As a substitute, there's a long documentary that has interviews with Jack
Tramiel and a bunch of ex-Commodore engineers:

[https://www.youtube.com/watch?v=fvuacnjvZy4](https://www.youtube.com/watch?v=fvuacnjvZy4)

------
atlasM
It's not necessarily tech-related, but State of Play[0]. It's a documentary
about Korean StarCraft players/teams and what it was like to be in the scene
right after the peak of its popularity. It's easily one of my favorites.

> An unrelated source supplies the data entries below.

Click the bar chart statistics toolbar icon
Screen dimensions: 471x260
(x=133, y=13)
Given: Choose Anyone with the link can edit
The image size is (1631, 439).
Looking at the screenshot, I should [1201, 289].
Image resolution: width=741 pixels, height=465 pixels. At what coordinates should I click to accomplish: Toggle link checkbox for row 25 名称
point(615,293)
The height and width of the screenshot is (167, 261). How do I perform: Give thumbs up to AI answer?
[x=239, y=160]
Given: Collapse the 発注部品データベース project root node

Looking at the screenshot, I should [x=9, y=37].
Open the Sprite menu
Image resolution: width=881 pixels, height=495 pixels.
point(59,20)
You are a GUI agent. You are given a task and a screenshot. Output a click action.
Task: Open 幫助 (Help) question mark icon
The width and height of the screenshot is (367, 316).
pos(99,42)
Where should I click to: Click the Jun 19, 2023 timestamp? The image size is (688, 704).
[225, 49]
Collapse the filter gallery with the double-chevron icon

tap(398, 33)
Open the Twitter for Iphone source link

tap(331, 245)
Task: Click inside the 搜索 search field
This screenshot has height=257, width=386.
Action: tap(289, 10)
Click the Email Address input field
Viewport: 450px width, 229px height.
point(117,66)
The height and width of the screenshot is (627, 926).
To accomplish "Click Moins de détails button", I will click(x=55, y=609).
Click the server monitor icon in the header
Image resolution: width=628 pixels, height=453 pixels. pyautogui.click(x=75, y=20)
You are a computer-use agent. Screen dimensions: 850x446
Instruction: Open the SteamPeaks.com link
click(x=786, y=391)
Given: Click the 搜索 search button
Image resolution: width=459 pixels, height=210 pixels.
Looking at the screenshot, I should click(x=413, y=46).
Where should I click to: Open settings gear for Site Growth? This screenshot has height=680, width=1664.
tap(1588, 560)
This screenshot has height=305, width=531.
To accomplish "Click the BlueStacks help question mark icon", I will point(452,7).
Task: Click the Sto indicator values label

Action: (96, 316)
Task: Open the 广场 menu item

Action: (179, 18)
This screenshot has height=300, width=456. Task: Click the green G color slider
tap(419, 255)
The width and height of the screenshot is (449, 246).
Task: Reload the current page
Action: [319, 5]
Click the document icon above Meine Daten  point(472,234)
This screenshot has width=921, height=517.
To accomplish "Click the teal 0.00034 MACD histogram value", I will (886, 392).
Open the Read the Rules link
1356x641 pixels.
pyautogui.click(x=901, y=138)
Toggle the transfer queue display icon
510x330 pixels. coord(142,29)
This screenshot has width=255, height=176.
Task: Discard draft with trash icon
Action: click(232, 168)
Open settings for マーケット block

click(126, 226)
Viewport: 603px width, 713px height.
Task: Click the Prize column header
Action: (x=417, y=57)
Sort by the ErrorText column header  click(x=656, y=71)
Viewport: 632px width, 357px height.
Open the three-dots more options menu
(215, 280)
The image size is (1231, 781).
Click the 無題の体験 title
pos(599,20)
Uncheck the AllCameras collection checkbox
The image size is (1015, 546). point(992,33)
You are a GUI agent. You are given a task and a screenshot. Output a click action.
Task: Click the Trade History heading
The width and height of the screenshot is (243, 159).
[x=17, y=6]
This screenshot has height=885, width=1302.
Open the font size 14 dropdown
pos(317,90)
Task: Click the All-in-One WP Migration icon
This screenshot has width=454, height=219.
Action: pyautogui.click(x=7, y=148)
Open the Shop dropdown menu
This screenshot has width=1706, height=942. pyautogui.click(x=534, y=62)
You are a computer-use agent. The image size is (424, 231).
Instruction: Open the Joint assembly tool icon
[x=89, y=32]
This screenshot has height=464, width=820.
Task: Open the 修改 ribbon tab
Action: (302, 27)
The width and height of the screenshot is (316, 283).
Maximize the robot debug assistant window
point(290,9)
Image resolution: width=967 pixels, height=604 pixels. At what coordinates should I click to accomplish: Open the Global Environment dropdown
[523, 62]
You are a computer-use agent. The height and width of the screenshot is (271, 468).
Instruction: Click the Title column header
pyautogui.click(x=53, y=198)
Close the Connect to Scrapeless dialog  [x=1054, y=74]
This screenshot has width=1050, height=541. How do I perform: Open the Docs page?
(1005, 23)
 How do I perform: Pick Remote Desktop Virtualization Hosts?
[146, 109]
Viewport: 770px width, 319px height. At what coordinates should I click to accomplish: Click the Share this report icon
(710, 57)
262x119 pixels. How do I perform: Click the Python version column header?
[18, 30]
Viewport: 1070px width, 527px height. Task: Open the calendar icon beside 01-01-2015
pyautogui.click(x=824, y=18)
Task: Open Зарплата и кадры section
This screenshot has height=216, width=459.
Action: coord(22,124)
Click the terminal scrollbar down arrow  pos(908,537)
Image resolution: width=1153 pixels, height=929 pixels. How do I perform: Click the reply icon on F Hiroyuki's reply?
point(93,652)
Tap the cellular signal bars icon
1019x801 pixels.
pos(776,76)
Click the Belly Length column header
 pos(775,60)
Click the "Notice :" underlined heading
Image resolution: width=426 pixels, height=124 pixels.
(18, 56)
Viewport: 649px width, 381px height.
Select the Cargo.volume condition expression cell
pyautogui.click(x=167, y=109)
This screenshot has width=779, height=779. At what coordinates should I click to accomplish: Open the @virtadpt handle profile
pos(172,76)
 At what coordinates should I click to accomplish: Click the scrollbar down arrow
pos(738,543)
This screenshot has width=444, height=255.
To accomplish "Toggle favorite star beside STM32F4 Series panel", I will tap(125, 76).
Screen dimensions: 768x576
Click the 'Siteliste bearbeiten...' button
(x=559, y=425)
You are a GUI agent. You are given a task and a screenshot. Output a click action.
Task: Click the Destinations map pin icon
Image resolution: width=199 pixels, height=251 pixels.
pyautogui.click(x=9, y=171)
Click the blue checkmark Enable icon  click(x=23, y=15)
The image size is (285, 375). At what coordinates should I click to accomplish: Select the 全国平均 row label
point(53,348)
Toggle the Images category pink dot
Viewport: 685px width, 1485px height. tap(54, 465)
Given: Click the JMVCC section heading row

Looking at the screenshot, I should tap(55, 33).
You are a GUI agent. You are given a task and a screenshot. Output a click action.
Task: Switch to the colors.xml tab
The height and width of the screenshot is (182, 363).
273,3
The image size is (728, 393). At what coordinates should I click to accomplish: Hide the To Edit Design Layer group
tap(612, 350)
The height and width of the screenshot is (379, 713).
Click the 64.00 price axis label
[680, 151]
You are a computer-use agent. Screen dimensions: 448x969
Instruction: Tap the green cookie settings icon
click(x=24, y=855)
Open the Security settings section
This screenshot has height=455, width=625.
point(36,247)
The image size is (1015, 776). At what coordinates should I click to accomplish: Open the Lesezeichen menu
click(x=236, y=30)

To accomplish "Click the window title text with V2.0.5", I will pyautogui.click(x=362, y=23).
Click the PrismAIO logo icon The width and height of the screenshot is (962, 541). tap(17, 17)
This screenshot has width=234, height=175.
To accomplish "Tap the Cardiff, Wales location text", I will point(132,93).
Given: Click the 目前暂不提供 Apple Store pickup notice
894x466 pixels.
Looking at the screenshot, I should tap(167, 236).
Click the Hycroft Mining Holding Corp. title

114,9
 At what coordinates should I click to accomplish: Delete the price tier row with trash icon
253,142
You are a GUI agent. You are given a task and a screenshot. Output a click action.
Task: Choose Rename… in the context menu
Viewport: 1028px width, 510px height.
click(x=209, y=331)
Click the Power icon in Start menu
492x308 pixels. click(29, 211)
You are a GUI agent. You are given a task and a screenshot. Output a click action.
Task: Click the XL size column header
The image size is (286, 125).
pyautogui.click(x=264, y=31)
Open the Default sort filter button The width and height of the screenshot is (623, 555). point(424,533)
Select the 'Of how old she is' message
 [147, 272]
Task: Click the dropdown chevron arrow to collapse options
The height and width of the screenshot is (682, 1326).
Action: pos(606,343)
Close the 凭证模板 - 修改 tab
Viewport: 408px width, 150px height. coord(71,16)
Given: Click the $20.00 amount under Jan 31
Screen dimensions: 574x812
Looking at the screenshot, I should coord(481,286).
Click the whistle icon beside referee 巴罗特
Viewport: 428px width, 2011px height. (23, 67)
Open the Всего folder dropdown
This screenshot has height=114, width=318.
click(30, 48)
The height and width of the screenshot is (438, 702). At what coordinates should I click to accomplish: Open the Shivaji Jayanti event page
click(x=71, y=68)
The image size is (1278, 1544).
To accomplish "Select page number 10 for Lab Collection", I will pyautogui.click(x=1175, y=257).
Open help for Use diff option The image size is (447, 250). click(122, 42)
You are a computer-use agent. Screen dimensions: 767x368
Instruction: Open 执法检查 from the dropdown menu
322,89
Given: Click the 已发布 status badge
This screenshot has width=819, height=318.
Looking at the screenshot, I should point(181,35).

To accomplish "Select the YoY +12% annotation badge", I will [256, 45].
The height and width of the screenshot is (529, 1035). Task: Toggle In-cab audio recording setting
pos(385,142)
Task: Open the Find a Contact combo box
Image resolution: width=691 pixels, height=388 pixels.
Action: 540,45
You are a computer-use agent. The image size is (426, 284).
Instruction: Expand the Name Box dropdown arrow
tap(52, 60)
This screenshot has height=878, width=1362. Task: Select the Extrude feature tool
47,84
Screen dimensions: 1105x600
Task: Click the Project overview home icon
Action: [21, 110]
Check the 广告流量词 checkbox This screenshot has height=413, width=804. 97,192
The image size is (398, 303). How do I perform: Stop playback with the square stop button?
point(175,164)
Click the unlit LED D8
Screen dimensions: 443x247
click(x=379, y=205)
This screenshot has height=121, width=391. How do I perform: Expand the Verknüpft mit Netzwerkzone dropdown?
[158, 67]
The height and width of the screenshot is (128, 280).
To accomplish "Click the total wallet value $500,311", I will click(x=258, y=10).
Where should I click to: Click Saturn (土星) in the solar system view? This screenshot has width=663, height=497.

[0] - [http://watch.stateofplaydoc.com/](http://watch.stateofplaydoc.com/)

------
blakesterz
So it's not exactly what you asked for (Fiction) but you might want to check
out Microserfs, by Douglas Coupland. Also, Jpod from Coupland, it's along the
same lines. Quoting wikipedia: "Set in the early 1990s, it captures the state
of the technology industry before Windows 95, and anticipates the dot-com
bubble of the late 1990s."

------
tw1010
And while we're on the topic, are there any books written about this by people
from a background in the humanities, like sociology or anthropology or
history? It'd be interesting to read a take on our world from the perspective
of someone with a different, yet nonetheless no less powerful and insightful,
conceptual toolkit.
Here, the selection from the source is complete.